In the post-COVID era, hygiene is the biggest concern for all shop owners and businesses. Grocery stores, restaurants, and other public places will need to be cleaned and sanitized regularly. This process can be greatly streamlined by cleaning robots.


There are many RaaS companies in this industry such as Avidbots and Skyline Robotics. These companies provide cleaning services for a minimal cost by renting cleaning bots to automate the process. Some companies, such as Wall Robotics, also provide a free trial period for their services.


Retail


The retail industry needs automation particularly when it comes to inventory management. Retail companies seek to replace workers with bots that can manage the inventory in a warehouse but often refrain from long-term commitment.

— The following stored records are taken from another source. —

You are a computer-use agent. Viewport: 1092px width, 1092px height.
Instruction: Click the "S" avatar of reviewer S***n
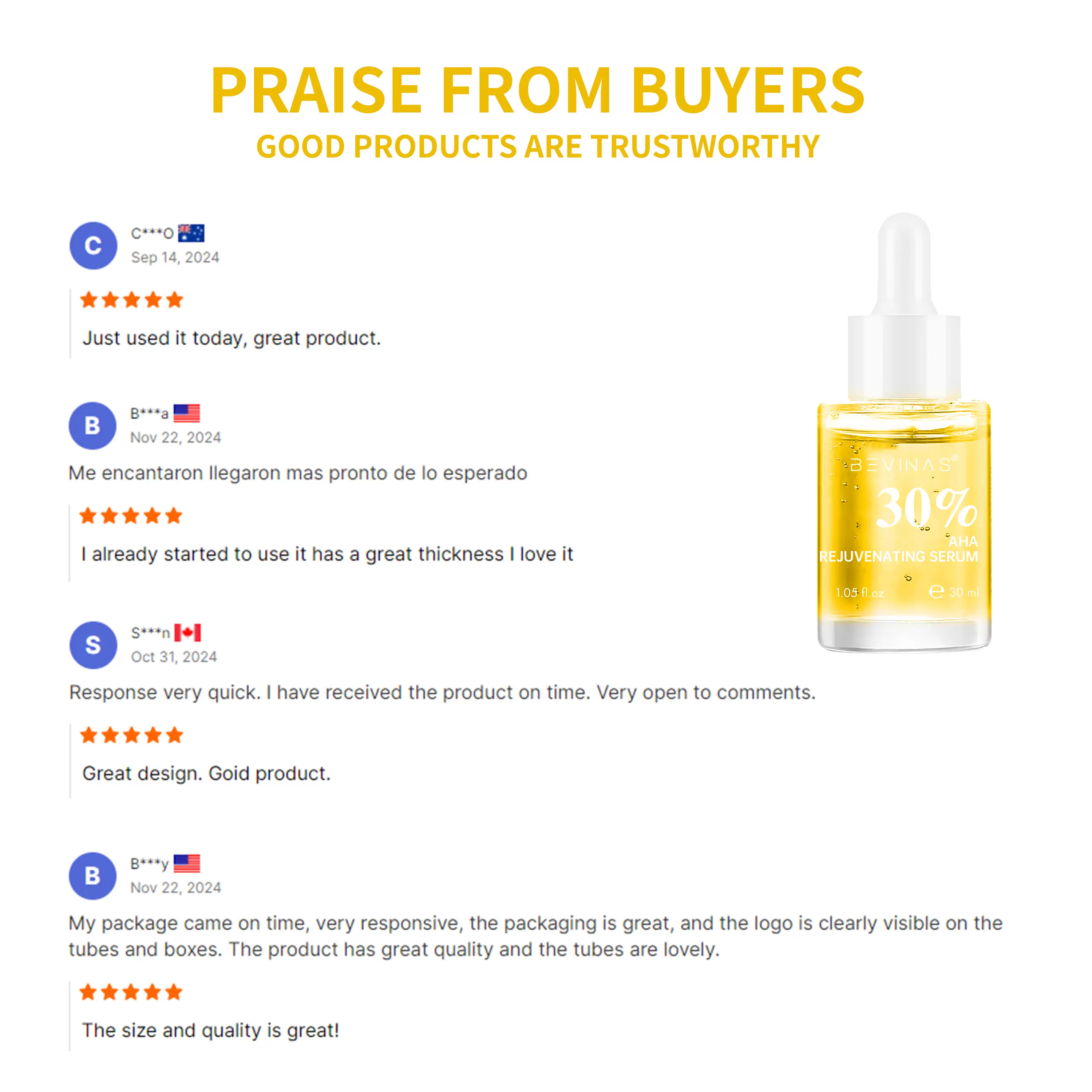click(x=93, y=645)
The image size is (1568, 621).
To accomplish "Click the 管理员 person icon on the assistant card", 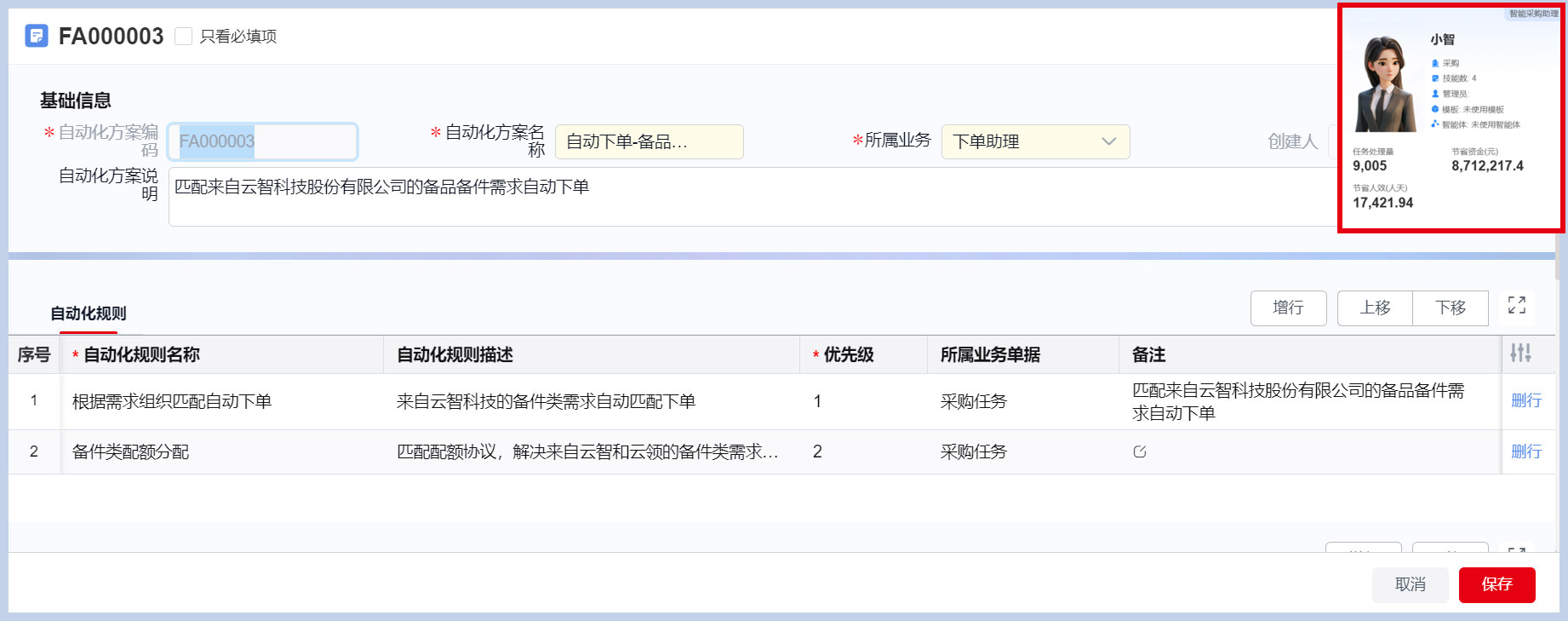I will (1435, 94).

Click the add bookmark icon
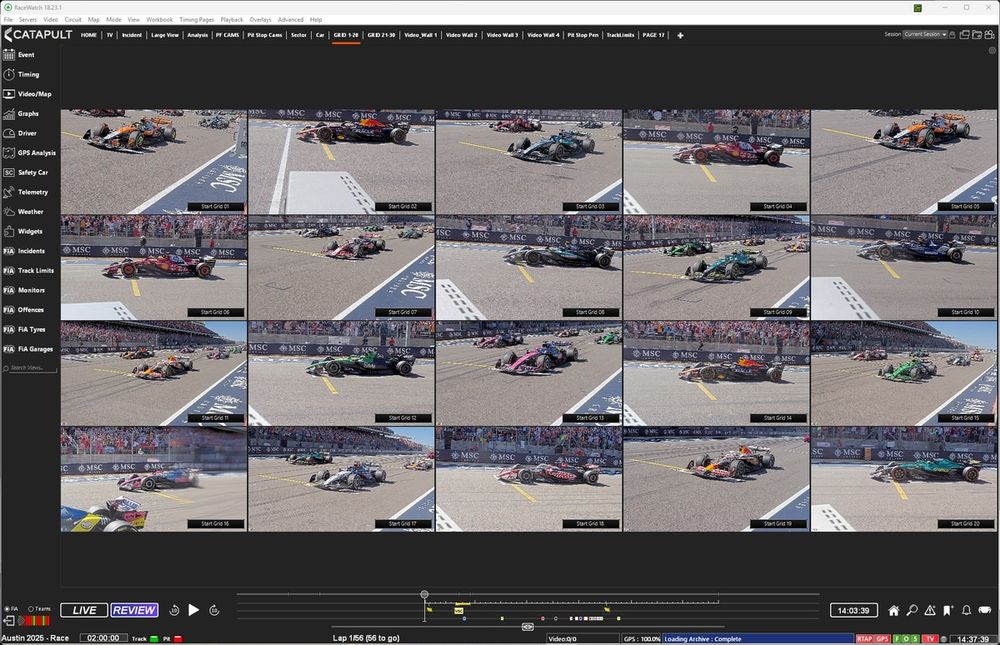[948, 610]
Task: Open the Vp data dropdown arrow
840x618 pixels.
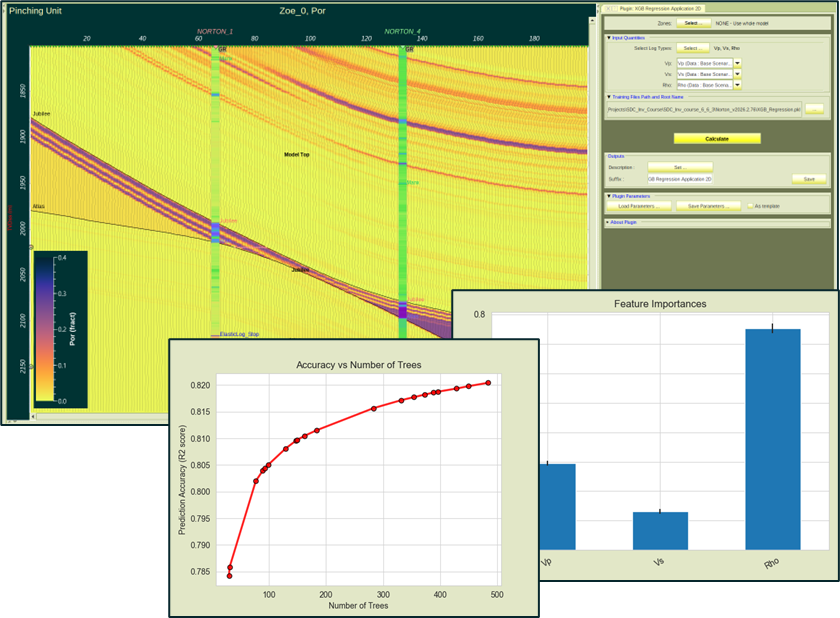Action: [x=737, y=62]
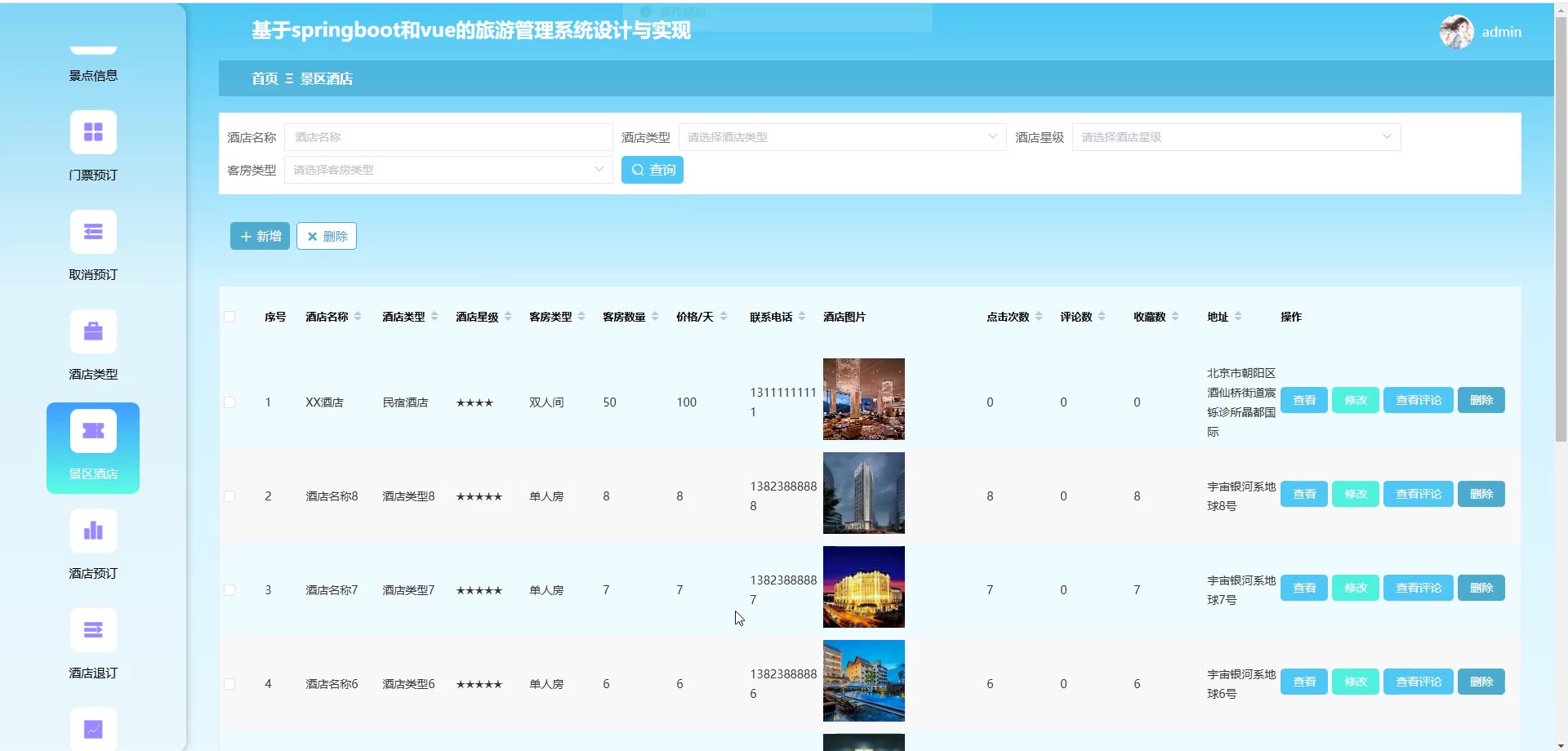
Task: Click the admin avatar picture
Action: pyautogui.click(x=1456, y=32)
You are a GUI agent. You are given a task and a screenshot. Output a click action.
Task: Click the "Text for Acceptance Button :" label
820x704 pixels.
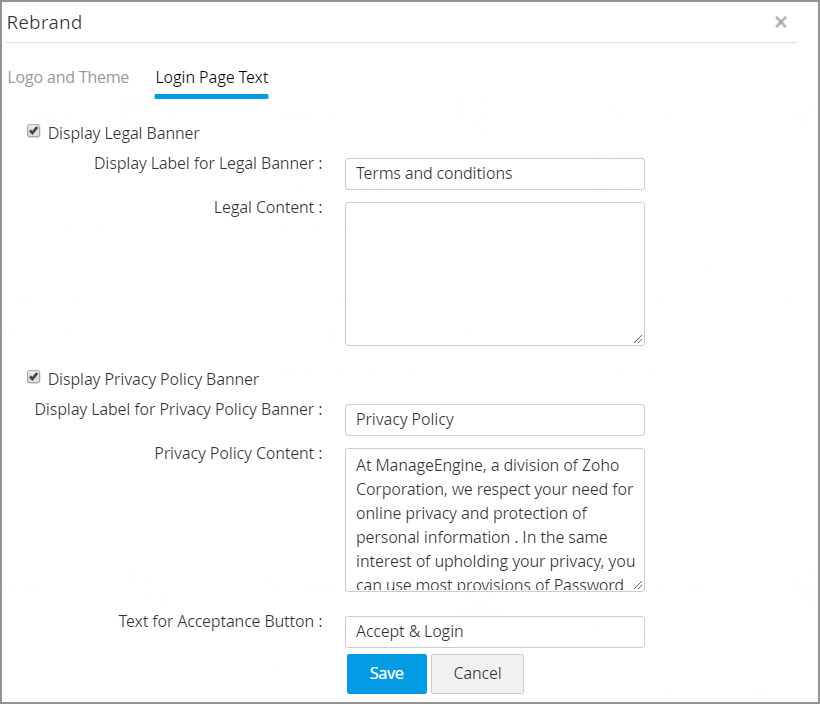pyautogui.click(x=220, y=621)
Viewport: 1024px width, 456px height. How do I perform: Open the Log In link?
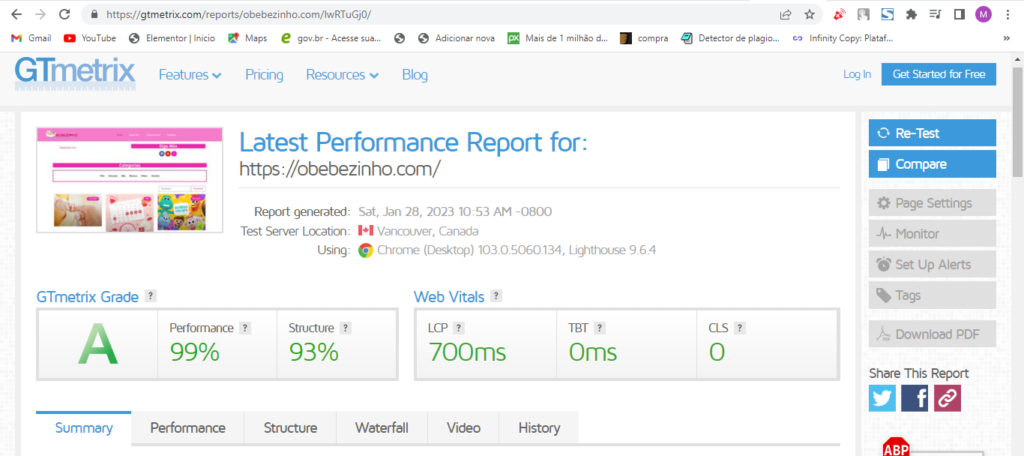tap(857, 75)
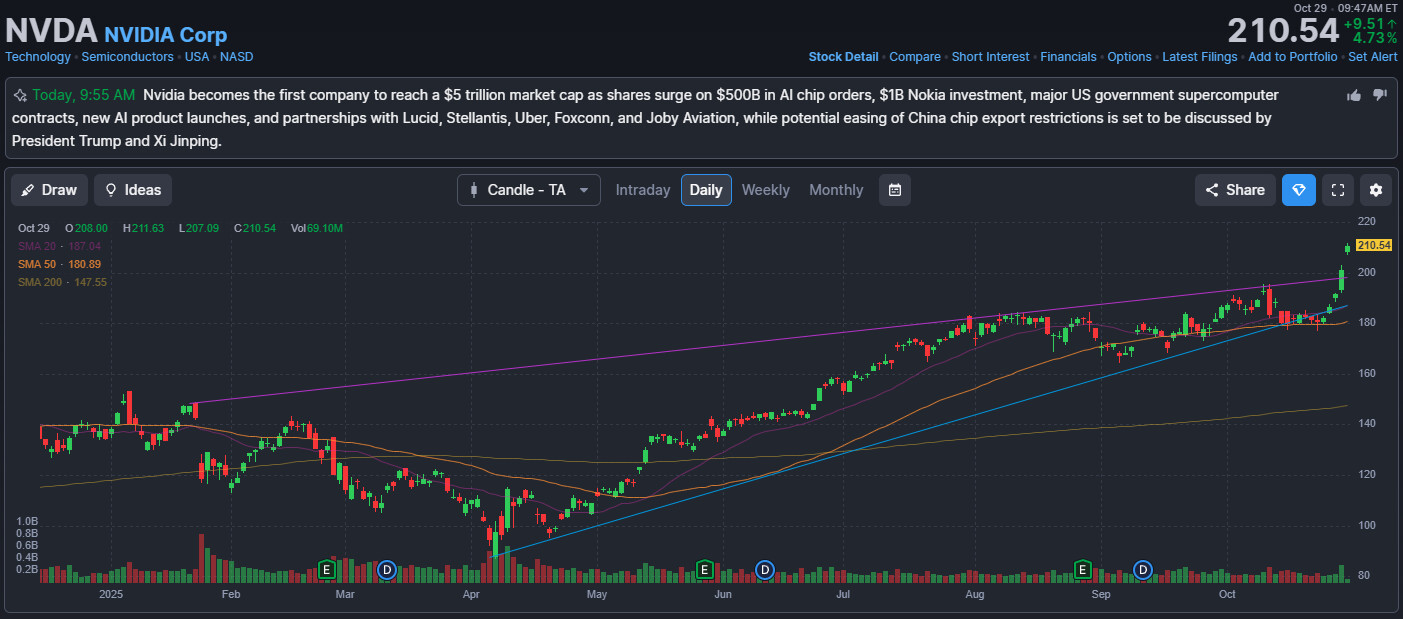
Task: Click the Share button
Action: click(1234, 190)
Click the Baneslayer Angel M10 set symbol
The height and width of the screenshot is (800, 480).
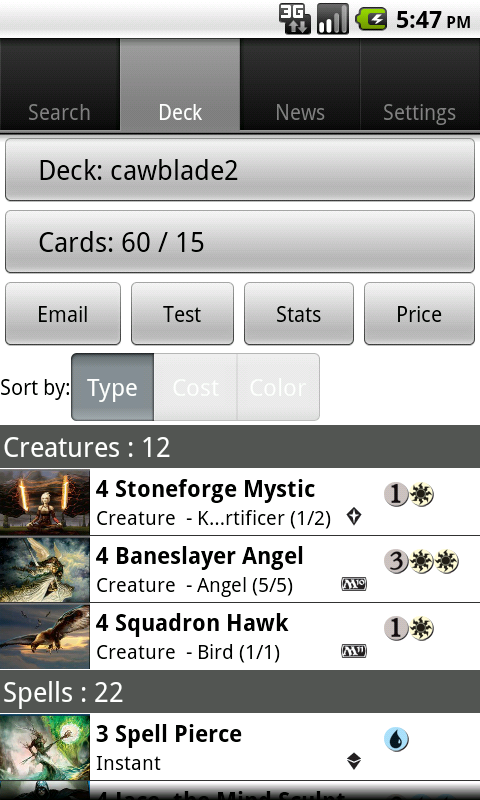point(353,584)
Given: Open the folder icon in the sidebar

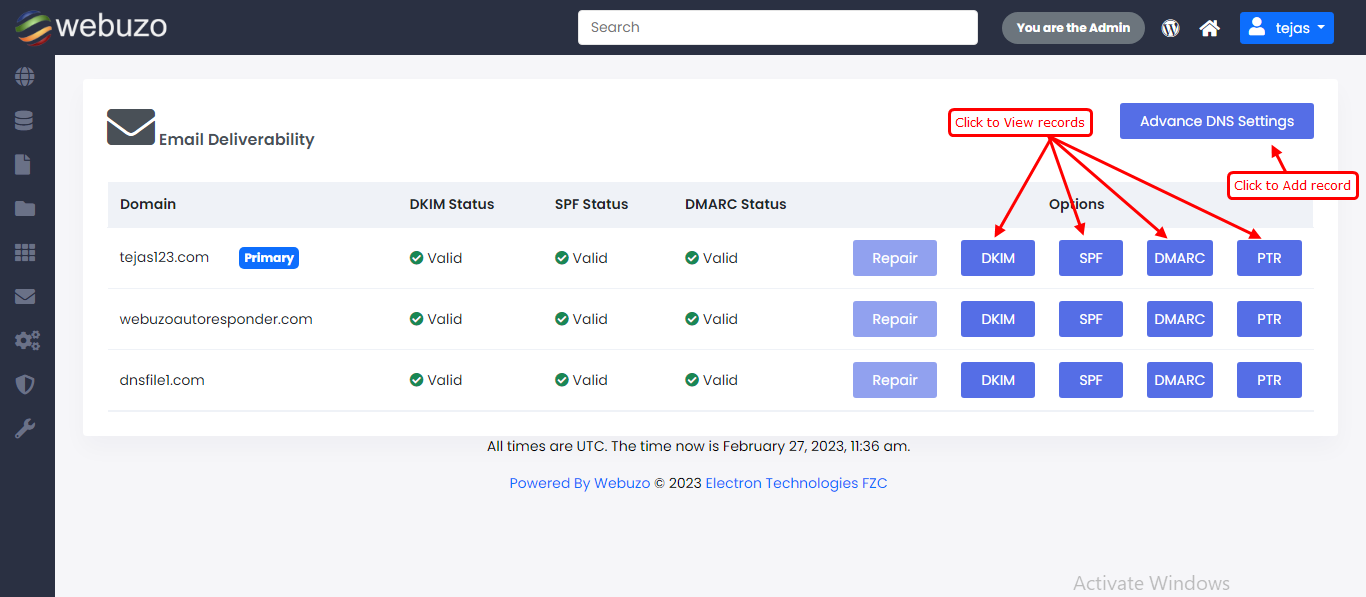Looking at the screenshot, I should (25, 209).
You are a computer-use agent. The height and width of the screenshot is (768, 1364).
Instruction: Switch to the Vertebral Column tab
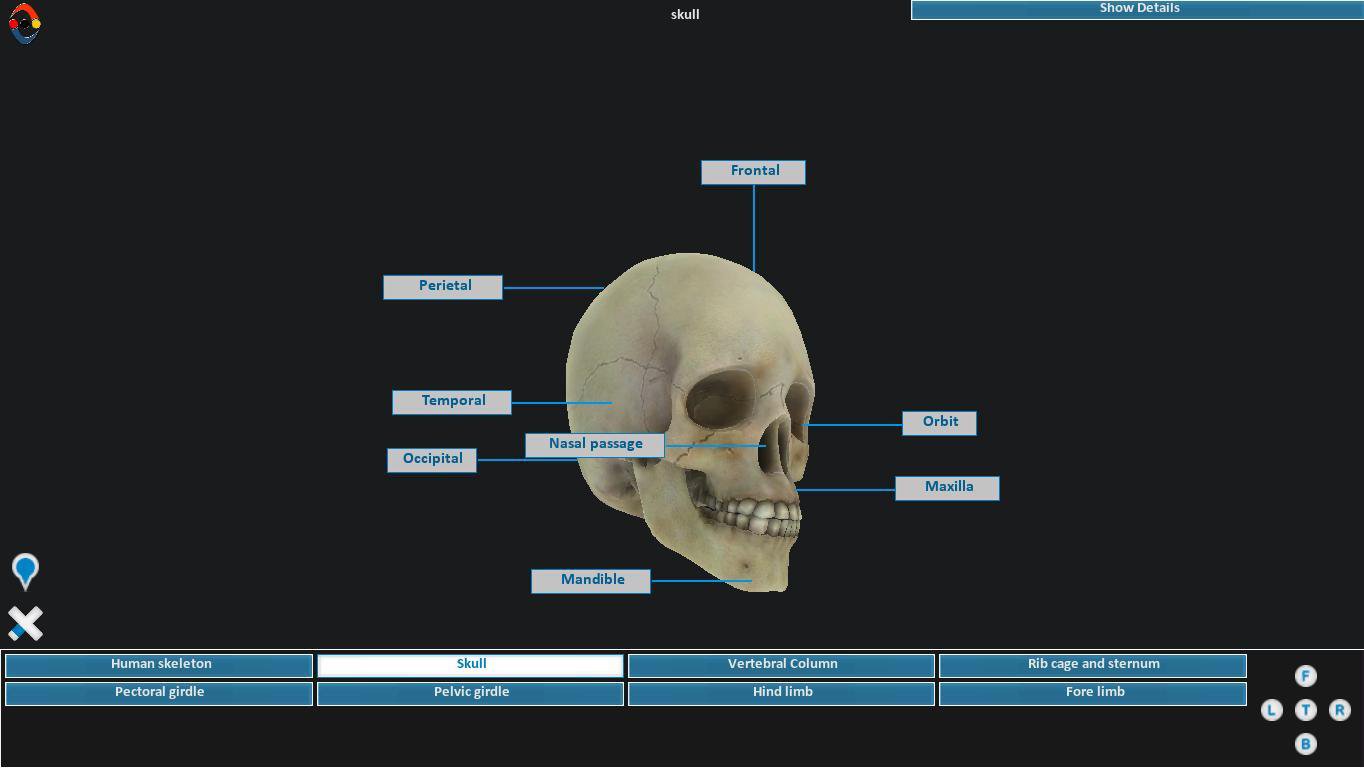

Companies such as InVia and Locus Robotics bring this technology to the retail warehouses in the form of indoor autonomous vehicles and picking machines. The indoor autonomous vehicles are charged based on the commitment period and specs. The picking machines are creatively charged 10-60 cents per pick depending on the cargo.


The future of Raas


Despite its exponential growth, RaaS models are still very much in their infancy stages. This is because companies willing to invest in the models would require a large capital fund to start with. Not only to buy the robots themselves but also for filling and insurance purposes which are not quite developed in the area. Another roadblock for RaaS companies is that the idea of sharing a robot may not appeal to many people if they see the robot as a part of their workforce. These challenges are predicted to get easier as clearer regulations are developed in the sector along with the maturing of the field of robotics itself.